Cliburn skyrocketed to fame after winning the first International Tchaikovsky Competition in Moscow at age 23, and was the first classical musician to be celebrated with a ticker tape parade.




Angela K. Brown
Associated Press
via MSM

FORT WORTH, Texas — Van Cliburn, the internationally celebrated pianist whose triumph at a 1958 Moscow competition helped thaw the Cold War and launched a spectacular career that made him the rare classical musician to enjoy rock-star status, has died. He was 78.

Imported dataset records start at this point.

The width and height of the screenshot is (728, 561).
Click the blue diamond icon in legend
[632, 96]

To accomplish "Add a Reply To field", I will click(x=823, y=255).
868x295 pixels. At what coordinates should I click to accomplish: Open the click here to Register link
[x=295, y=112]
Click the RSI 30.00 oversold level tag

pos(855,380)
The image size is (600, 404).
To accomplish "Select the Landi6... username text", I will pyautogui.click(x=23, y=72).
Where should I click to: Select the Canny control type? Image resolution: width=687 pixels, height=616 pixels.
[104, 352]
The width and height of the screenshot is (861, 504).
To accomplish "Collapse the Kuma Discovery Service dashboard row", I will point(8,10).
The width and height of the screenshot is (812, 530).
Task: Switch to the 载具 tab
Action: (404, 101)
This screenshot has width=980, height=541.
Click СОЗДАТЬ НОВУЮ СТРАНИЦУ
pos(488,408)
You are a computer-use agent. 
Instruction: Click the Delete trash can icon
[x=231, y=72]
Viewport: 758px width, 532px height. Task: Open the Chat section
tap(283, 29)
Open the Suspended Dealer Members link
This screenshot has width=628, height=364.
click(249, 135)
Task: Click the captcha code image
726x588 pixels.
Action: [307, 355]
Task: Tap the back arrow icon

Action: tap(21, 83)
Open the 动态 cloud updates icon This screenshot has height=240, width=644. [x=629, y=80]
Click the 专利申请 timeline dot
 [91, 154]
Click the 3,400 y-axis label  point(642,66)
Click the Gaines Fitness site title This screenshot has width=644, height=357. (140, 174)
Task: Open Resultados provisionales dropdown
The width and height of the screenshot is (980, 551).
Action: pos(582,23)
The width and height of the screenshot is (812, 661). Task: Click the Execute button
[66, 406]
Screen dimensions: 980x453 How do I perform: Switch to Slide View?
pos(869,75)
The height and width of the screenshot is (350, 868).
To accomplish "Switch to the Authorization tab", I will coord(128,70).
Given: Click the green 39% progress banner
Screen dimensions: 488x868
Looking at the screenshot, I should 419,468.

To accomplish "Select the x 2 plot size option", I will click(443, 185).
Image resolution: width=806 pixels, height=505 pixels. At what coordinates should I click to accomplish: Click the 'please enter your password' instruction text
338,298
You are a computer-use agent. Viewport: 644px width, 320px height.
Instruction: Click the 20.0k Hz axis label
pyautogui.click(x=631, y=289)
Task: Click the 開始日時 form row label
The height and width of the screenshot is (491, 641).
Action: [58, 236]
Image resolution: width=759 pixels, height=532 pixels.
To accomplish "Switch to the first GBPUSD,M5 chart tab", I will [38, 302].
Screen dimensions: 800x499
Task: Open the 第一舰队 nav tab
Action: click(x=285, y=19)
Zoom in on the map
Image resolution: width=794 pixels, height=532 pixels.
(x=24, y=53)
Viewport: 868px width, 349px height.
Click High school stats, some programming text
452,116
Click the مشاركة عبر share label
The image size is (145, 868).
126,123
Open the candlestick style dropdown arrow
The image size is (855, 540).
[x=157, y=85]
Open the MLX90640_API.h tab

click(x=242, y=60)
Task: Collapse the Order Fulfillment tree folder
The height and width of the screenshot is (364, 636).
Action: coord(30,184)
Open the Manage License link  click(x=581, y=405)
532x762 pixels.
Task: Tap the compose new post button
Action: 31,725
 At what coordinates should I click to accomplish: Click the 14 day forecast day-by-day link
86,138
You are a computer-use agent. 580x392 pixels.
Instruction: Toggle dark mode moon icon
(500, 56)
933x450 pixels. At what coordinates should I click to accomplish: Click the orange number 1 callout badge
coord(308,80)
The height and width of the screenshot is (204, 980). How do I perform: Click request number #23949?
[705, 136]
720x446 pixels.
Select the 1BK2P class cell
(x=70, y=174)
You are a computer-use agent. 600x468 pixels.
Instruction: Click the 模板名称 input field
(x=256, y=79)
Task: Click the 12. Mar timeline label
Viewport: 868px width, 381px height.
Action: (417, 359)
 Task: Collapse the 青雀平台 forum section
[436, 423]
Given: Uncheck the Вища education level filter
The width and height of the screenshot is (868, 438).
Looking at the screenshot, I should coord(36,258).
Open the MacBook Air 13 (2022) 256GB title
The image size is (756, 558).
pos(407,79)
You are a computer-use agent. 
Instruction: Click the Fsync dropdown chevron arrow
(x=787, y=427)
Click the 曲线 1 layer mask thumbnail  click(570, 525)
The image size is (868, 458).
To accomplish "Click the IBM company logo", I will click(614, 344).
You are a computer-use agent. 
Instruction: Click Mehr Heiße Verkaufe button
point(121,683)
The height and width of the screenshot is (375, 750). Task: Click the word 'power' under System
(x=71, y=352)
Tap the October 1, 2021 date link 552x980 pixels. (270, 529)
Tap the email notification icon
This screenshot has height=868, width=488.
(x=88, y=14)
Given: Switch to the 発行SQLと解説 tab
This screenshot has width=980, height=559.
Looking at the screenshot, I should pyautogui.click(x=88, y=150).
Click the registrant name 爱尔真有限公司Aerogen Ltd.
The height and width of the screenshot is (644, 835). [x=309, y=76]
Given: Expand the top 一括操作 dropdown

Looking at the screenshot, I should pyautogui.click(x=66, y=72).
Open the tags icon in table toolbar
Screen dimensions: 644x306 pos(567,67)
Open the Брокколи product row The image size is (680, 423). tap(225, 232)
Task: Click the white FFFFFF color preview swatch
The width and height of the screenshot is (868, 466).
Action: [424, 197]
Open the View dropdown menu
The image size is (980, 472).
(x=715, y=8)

Cliburn died early Wednesday at his Fort Worth home surrounded by loved ones following a battle with bone cancer, said his publicist and longtime friend Mary Lou Falcone.

Cliburn made what would be his last public appearance in September at the 50th anniversary of the prestigious piano competition named for him. Speaking to the audience in Fort Worth, he saluted the many past contestants, the orchestra and the city.

“Never forget: I love you all from the bottom of my heart, forever,” he said to a roaring standing ovation.

Cliburn skyrocketed to fame when he won the first International Tchaikovsky Competition in Moscow at age 23 in 1958, six months after the Soviets’ launch of Sputnik embarrassed the U.S. and propelled the world into the space age. He triumphantly returned to a New York City ticker tape parade — the first ever for a classical musician — and a Time magazine cover proclaimed him “The Texan Who Conquered Russia.”

But the win also proved the power of the arts, bringing unity in the midst of strong rivalry. Despite the tension between the nations, Cliburn became a hero to music-loving Soviets who clamored to see him perform, and Premier Nikita Khrushchev reportedly gave the go-ahead for the judges to honor a foreigner: “Is Cliburn the best? Then give him first prize.”…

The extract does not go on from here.